===== Provided records
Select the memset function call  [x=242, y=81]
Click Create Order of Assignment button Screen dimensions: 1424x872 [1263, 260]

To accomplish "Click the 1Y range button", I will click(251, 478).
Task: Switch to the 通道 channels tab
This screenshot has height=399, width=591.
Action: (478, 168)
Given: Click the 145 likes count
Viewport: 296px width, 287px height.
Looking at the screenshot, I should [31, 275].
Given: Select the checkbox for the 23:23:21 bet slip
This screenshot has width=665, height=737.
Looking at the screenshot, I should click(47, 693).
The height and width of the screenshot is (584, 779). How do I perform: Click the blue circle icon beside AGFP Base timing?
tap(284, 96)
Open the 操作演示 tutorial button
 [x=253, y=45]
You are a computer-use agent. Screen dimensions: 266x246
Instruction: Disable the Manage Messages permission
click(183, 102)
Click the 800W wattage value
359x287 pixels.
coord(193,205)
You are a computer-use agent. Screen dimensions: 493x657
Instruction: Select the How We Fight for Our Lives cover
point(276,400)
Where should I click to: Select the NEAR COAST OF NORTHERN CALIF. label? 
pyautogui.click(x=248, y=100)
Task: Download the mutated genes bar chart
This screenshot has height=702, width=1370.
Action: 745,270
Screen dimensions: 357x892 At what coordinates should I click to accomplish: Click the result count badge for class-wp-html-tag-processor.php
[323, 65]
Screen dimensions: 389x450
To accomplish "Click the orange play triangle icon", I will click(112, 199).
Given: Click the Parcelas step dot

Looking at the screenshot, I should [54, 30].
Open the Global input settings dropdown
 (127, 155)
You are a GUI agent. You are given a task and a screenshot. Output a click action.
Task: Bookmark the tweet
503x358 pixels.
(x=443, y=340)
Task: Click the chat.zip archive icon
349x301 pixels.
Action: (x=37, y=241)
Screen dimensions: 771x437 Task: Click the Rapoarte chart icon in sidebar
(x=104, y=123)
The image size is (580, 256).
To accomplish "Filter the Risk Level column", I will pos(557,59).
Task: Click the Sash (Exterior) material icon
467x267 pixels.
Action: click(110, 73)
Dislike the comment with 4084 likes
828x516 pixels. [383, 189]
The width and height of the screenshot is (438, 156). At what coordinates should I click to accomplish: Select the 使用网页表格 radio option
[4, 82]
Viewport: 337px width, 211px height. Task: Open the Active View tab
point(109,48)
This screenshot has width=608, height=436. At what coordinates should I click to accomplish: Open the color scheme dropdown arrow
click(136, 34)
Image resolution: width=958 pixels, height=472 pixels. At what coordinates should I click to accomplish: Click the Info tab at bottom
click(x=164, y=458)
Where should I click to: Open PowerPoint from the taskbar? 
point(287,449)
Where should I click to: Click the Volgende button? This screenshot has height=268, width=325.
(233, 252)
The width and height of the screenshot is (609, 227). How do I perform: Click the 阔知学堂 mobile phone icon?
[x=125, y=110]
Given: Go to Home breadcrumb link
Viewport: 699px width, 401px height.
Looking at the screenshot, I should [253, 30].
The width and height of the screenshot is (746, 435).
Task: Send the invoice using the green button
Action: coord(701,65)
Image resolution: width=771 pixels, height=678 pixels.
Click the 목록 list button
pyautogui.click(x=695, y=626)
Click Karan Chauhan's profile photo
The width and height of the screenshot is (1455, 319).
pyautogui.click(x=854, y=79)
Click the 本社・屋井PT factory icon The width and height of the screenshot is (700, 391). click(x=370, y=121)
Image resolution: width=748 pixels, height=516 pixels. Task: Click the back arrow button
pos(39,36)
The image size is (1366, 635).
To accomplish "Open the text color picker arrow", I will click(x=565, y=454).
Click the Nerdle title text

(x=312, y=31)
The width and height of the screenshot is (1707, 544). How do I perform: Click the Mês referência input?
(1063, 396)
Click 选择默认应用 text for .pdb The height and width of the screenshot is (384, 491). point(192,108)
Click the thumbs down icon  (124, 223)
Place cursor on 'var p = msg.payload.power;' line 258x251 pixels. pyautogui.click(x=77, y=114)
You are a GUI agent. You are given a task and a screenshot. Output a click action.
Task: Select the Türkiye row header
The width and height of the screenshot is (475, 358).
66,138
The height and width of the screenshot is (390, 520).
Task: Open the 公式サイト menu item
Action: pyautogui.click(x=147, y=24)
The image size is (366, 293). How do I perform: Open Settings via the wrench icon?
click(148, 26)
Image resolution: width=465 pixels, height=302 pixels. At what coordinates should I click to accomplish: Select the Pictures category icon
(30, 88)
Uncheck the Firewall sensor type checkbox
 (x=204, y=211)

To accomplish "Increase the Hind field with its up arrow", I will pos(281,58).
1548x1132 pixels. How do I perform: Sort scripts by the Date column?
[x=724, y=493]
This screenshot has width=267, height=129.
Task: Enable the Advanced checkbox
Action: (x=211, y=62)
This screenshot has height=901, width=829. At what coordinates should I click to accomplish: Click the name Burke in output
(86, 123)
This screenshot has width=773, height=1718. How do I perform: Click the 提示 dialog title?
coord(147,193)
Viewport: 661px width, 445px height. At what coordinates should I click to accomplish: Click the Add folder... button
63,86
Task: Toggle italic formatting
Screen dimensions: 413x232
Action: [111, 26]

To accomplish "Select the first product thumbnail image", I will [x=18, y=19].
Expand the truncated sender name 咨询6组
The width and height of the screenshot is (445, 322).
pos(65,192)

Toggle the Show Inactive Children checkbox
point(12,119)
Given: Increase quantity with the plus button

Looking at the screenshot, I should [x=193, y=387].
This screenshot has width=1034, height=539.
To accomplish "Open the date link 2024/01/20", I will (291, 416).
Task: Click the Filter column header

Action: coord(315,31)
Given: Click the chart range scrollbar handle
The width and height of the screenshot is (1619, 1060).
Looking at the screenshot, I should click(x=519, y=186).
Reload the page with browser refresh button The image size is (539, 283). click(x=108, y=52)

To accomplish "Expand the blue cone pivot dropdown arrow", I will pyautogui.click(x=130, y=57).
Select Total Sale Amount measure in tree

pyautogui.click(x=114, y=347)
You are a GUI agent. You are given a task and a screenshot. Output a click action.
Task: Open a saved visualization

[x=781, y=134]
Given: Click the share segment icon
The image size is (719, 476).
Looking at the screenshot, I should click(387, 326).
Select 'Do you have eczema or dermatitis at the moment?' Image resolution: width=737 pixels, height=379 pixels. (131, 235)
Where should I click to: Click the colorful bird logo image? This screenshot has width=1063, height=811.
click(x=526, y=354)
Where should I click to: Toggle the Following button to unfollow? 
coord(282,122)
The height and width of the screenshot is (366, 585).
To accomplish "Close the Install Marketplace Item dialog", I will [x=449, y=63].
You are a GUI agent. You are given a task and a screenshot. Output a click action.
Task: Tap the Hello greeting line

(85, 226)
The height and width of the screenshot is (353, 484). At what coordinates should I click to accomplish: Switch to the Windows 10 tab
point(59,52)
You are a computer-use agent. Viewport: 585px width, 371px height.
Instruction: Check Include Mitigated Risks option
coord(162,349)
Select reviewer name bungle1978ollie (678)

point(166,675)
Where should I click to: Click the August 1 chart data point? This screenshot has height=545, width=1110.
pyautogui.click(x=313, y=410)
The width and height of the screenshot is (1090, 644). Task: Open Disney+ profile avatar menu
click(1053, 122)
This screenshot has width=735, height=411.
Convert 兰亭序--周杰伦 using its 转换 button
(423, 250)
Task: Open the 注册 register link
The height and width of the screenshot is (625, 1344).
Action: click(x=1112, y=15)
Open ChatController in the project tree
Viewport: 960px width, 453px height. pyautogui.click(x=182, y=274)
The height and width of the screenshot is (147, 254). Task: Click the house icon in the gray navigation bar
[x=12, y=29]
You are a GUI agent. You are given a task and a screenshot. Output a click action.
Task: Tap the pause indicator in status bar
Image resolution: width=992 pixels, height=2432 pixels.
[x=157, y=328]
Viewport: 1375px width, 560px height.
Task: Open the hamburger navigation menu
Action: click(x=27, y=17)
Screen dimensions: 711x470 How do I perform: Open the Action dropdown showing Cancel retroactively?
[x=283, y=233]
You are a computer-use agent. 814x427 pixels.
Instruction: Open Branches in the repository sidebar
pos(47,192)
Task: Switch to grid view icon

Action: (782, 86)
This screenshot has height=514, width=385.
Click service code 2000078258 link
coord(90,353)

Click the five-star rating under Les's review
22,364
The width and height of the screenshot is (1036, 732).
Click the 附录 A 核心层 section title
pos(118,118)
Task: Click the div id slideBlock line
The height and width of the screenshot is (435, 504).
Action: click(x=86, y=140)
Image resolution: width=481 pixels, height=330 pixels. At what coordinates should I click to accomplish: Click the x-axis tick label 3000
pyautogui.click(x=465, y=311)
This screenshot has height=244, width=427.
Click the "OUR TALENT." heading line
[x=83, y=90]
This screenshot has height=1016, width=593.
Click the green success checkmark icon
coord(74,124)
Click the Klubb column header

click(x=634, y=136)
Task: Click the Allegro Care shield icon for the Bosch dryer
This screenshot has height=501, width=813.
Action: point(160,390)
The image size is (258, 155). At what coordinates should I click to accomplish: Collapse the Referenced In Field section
==========
__Work to be completed__.
Exactly as they stand, please print the lines from the first line of the records above down to the line that includes "Given: Click the 145 likes count", both of those included and no others.

__Response__.
Select the memset function call  [x=242, y=81]
Click Create Order of Assignment button Screen dimensions: 1424x872 [1263, 260]

To accomplish "Click the 1Y range button", I will click(251, 478).
Task: Switch to the 通道 channels tab
This screenshot has height=399, width=591.
Action: (478, 168)
Given: Click the 145 likes count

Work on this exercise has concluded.